Mrunalini Devi Puar (25 June 1931 – 2 January 2015) was an Indian educator and Chancellor of a recognized Indian university with more than 35,000 students.

==Biography==
Puar was an educator and Maharani of Dhar State. She was a member of the Gaekwad dynasty, the former ruling clan of Baroda State and also a member of the Puar dynasty of Dhar, both former Maratha princely states. She was married to Maharaja Anand Rao IV Puar, the Maharaja of Dhar State. She was chancellor of the Maharaja Sayajirao University of Baroda. She succeeded her brother Fatehsinghrao Gaekwad, Maharaja of Baroda, as chancellor when he died in 1988.

A dietician by training, Puar had a B.Sc., Faculty of Home Science, from Maharaja Sayajirao University of Baroda and did her M.S. (food and nutrition) from Iowa State University of Science and Technology in the United States.

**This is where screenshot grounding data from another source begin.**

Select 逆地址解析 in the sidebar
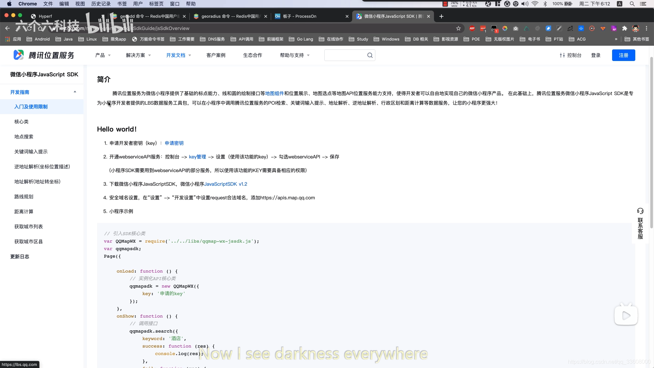This screenshot has height=368, width=654. (x=42, y=167)
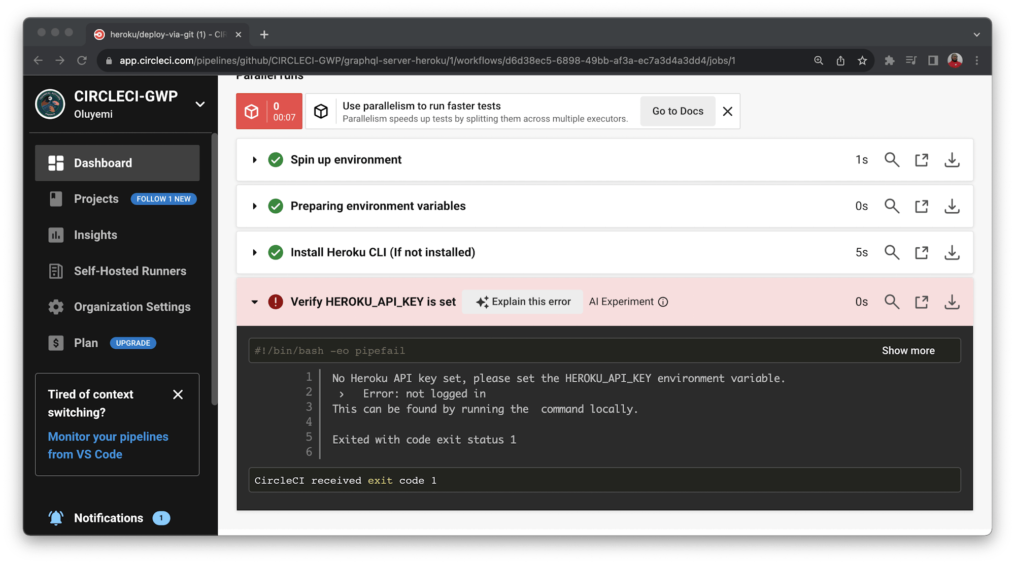Download Verify HEROKU_API_KEY step log

pyautogui.click(x=952, y=302)
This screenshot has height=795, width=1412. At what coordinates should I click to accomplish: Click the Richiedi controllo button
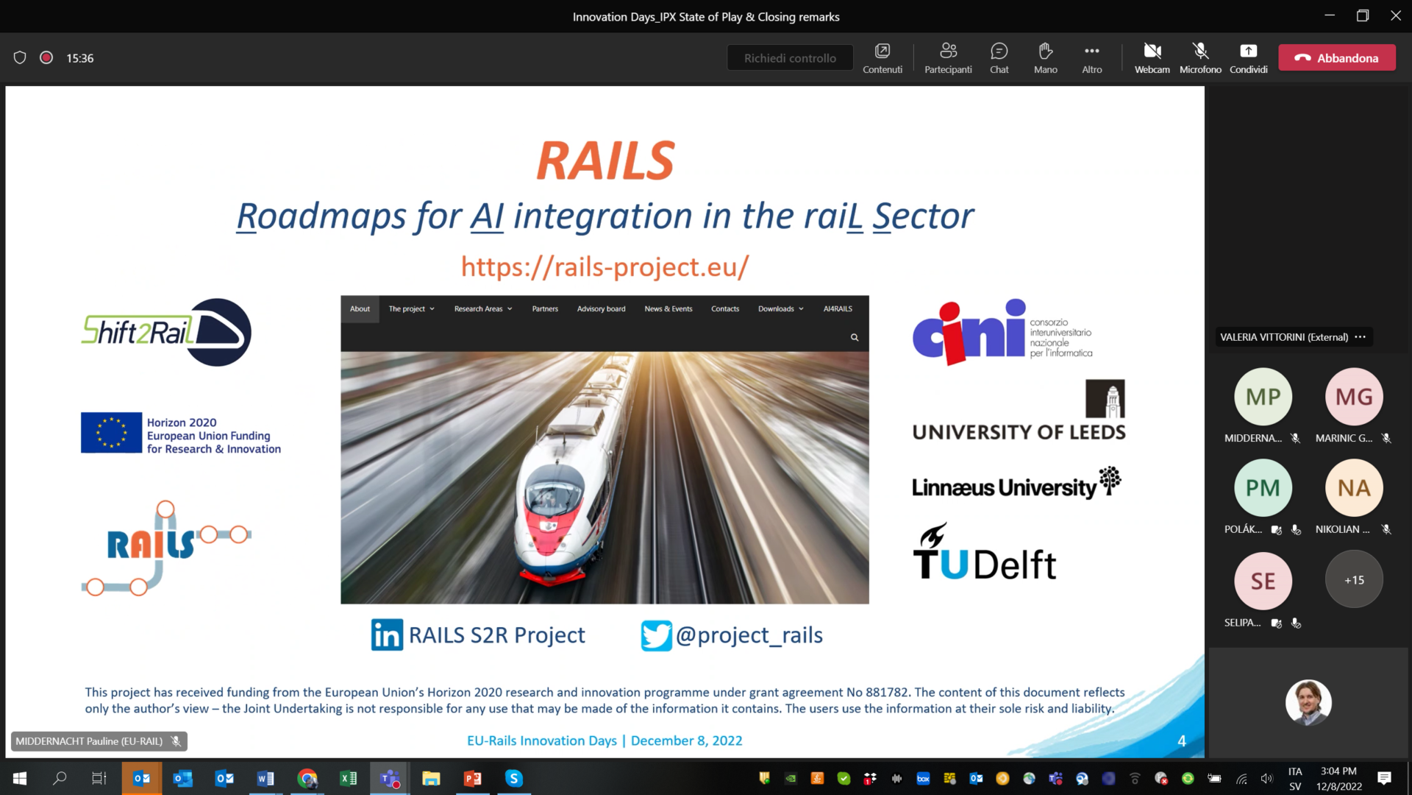tap(789, 57)
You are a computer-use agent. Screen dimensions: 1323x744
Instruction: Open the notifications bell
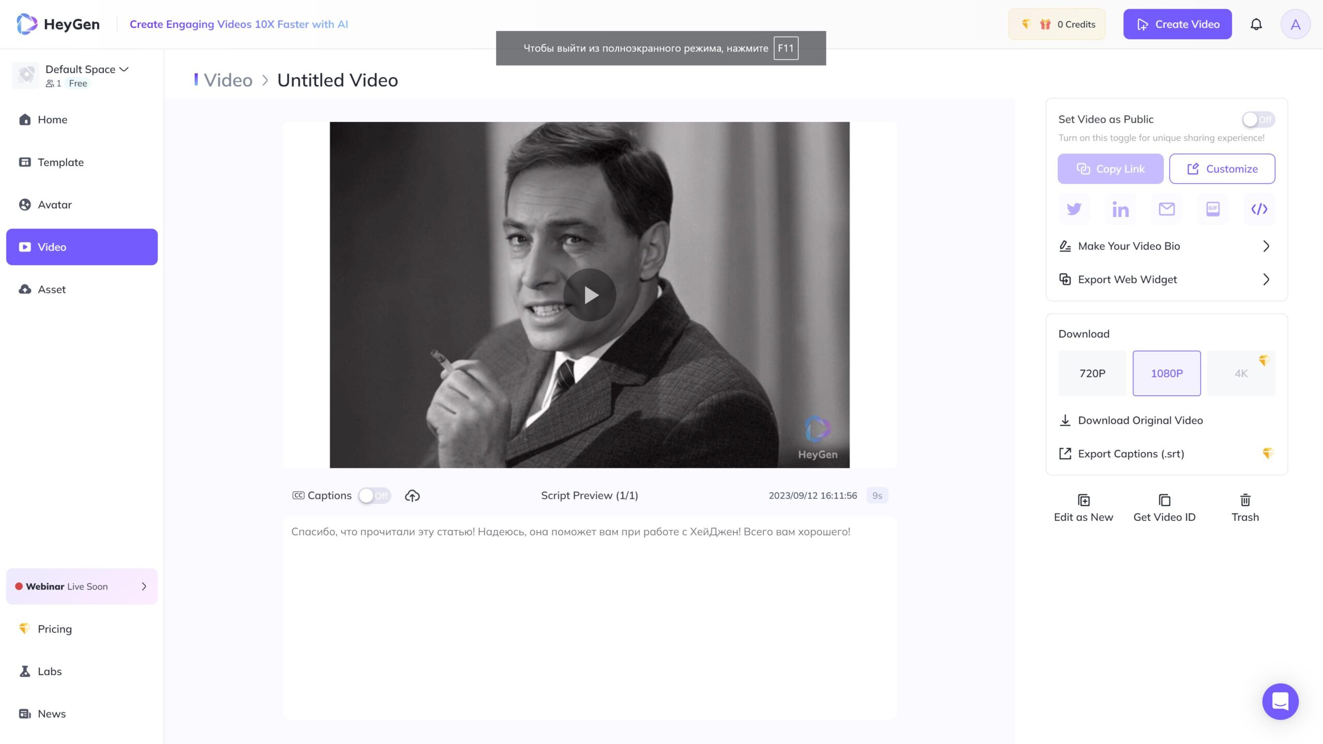[x=1256, y=24]
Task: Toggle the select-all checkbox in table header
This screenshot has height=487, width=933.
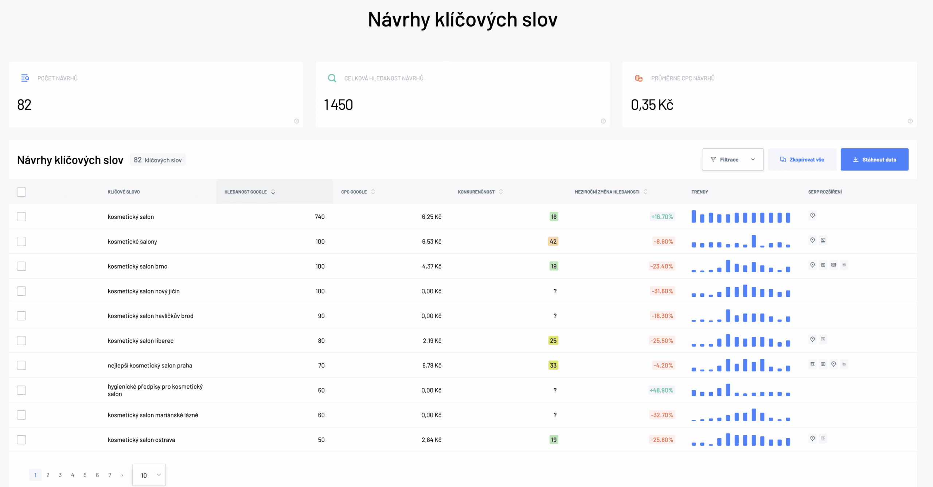Action: [22, 192]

She later returned to Vadodara, India, to complete her Ph.D. in food and nutrition from Maharaja Sayajirao University of Baroda.

Puar continued the Gaekwad family's glorious tradition of service through education, including as MSU chancellor. Puar, 83, took charge as the chancellor of MSU in 1988. She was the first woman chancellor of a recognized Indian university with more than 35,000 students.

She served as a member of the Commission on Education and Training, the International Union for Conservation of Nature & Natural Resources (IUCNNR), Switzerland and as Chairperson, Food & Nutrition Programme Committee, International Federation For Home Economics (IFHM), France.

She was also a member of the steering group on Nutrition, Planning Commission, Government of India and of the Governing Body, Institute Of Home Economics, New Delhi. She was a member of the advisory committee for Rajiv Gandhi Institute For Contemporary Studies, Rajiv Gandhi Foundation, New Delhi, and a variety of other organisations.

She also taught at The Maharaja Sayajirao University of Baroda for about 12 years before she became its chancellor.
Hari Singh and Arjun Singh are related to Mrunalini Devi Puar. Their mother, Shashi Prabha Raje is from Dhar and is the daughter of Dhairyashil Rao Puar of Dhar.

Puar died on 2 January 2015 following a short illness. She was 83.